(Instructions for the task): Here is the task for the records below: repeat exactly the lines from the one with "You are a computer-use agent. 776x504 pixels." to the one with "Instruction: Click the", both included, and nothing else.

(Data for this exercise):
------------------------------

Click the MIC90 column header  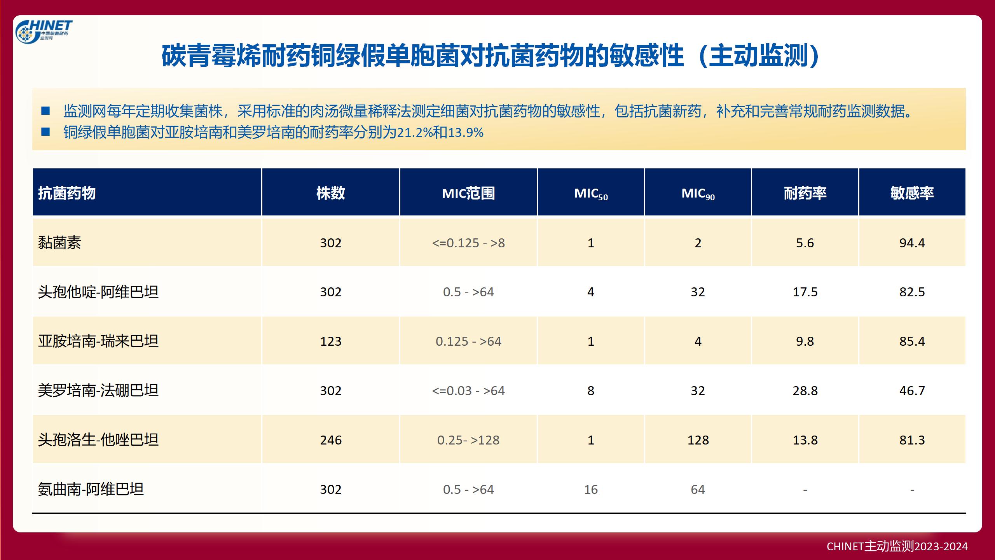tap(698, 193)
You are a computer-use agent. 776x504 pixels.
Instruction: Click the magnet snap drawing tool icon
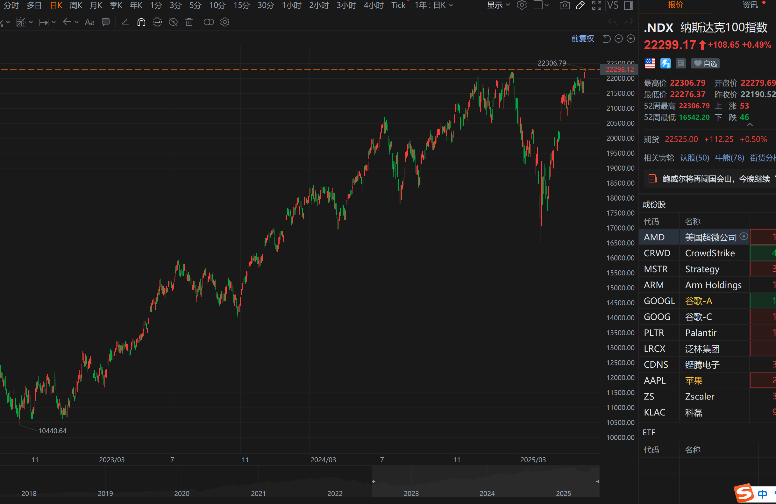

------------------------------

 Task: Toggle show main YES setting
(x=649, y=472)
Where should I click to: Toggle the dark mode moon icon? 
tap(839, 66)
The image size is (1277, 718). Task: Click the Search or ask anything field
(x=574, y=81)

------------------------------

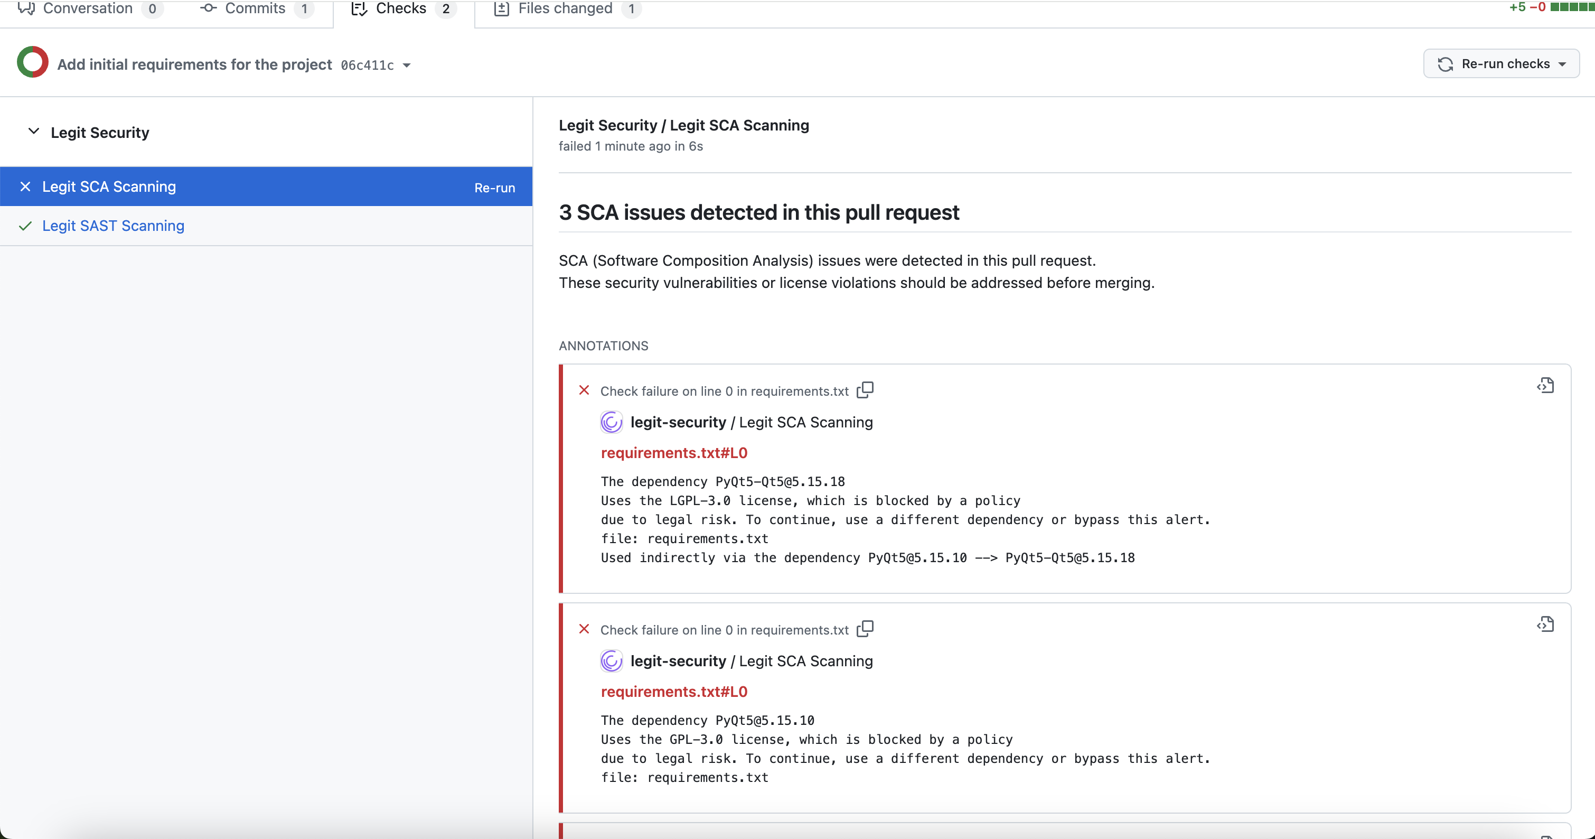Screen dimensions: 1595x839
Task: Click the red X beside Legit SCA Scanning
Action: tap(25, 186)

------------------------------

(Written response):
You are a computer-use agent. 776x504 pixels.
Instruction: Click the magnet snap drawing tool icon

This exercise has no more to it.